Monday, January 31, 2011

Response to Aristotle's Rhetoric Book II, Ch. 1-11

The overarching purpose of these blogs still eludes me. They seem to be an informal forum to hash out ideas and practice pathetic techniques, in the hope that they become both more and less...pathetic. But then we are graded on them making them immediately formal - a sort of polished hypothesis. I probably should just read the assignment description again.

As for the purpose of this specific entry, as I began with a frustrated digression, I will track my thoughts on the give-and-take between anger and calm upon the mortal mind.

Relying heavily on pathos, as well as on ethos or logos, can ruin an argument. Aristotle makes this point early in his Rhetoric that you need the correct combination of all three principles to be the most persuasive to your audience, and to inherently, find the truth. So I feel safe in saying putting too much reliance in one, shorts the others.

Anger and calm cannot fully exist in the same mind since "...the frame of mind that makes people calm, it is plainly the opposite to that which makes them angry..." (ch 3, ln ~1380b). So just like moderating ethos, pathos and logos, a rhetor must stray from sole/heavy dependence on one emotion. He suggests this later on in the passage:

"Hence Philocrates, being asked by someone, at a time when the public was angry with him, 'Why don't you defend yourself?' did right to reply, 'The time is not yet.' 'Why when is the time?' 'When I see someone else calumniated.'" (ln ~1380b, 10)

In the illustration, the public figure Philocrates refused to defend himself since his accusers were acting out of anger alone. He chose to wait to plead his case to them once they had redirected their anger and let a bit of calm in. He did this because Philocrates knew the mind of those judging him were tainted with fresh emotion and would react rashly and unjustly to his situation (whatever that may have been). It appears that, in the Aristotelian perspective and in my mind the correct one, decisions made in the initial flooding of one's mind by an extreme emotion are rash and hasty and do not qualify for his meaning of the use of pathos as a rhetorical tool. Use emotion - by all means - but use balanced emotion.

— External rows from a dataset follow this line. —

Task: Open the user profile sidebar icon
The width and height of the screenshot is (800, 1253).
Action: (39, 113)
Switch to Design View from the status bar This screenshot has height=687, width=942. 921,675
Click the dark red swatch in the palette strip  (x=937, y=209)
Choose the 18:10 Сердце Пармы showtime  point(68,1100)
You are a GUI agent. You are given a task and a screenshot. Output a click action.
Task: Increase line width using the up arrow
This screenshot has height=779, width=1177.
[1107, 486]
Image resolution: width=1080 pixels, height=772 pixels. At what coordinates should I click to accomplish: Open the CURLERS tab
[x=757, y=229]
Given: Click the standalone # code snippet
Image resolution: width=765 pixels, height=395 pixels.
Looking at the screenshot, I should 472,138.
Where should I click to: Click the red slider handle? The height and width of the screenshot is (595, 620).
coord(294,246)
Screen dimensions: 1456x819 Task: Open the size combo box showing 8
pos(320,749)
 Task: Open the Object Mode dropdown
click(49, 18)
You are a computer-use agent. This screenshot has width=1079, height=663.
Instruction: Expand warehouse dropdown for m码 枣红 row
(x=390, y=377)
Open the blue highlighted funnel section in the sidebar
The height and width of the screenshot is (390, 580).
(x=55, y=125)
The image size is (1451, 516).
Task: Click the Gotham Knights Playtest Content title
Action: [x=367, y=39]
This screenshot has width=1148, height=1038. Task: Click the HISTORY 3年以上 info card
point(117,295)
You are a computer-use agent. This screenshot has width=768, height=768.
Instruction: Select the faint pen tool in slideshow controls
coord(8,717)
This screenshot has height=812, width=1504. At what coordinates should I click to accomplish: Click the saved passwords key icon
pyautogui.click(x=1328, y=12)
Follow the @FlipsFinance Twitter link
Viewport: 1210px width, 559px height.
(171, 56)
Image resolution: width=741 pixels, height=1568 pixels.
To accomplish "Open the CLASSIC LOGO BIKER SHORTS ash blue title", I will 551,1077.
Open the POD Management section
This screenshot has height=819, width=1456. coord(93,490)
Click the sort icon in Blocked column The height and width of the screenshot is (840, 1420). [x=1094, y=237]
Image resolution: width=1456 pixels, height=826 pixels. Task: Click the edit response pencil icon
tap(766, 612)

Philocrates knew in order to get a fair assessment from his peers he needed to let the initial emotion subside and give time for the calm to swim amongst the anger and dilute it to a more reasoned level. He needed to apply kairos to their emotional level in order to be able to present his actions/argument before the public in a reasoned manner, allowing for time and his words to supply a sense of calm to the public's anger.

I guess my general thought here is that the interplay between anger and calm described in Aristotle's third chapter is a sort of loose paradigm for guiding interaction between emotion in the mind of your audience. So it follows that the ethical responsibility of a rhetor to put his/her audience in the correct emotional state (combonation of anger and calm) when presenting an argument to them in order for them to arrive at a collectively good decision.

Wednesday, January 26, 2011

Enargeia

The four of us road tripped all night. We finally arrive at a ghost town watering hole jam-packed with tourists for the night. We stand close enough to see, but behind the novices, and take turns wearing out a path to the bar. Suddenly it begins. Spotlight on. They strike the first chord. Endorphins take flight and our eyes light up with the stage. We stop conversation mid-sentence and instinctively step forward. The harmonized melody inextricably wound to memorized lyrics course through our veins, amplifying the pre-drank euphoria. Verses relate moments all four of us have separately lived, uniting them to a common experience. We belt the words at all octaves and pitches, oblivious to those around, keeping rhythm by jamming a boot too harshly into the ground. One hand clutching my beer, the other one flying autonomously to the beat. Everyone around us fades into a blurry collage and are attention only acknowledges the stage and the occasional re-affirming glance at one another, nodding that it all was worth it. And the band plays on.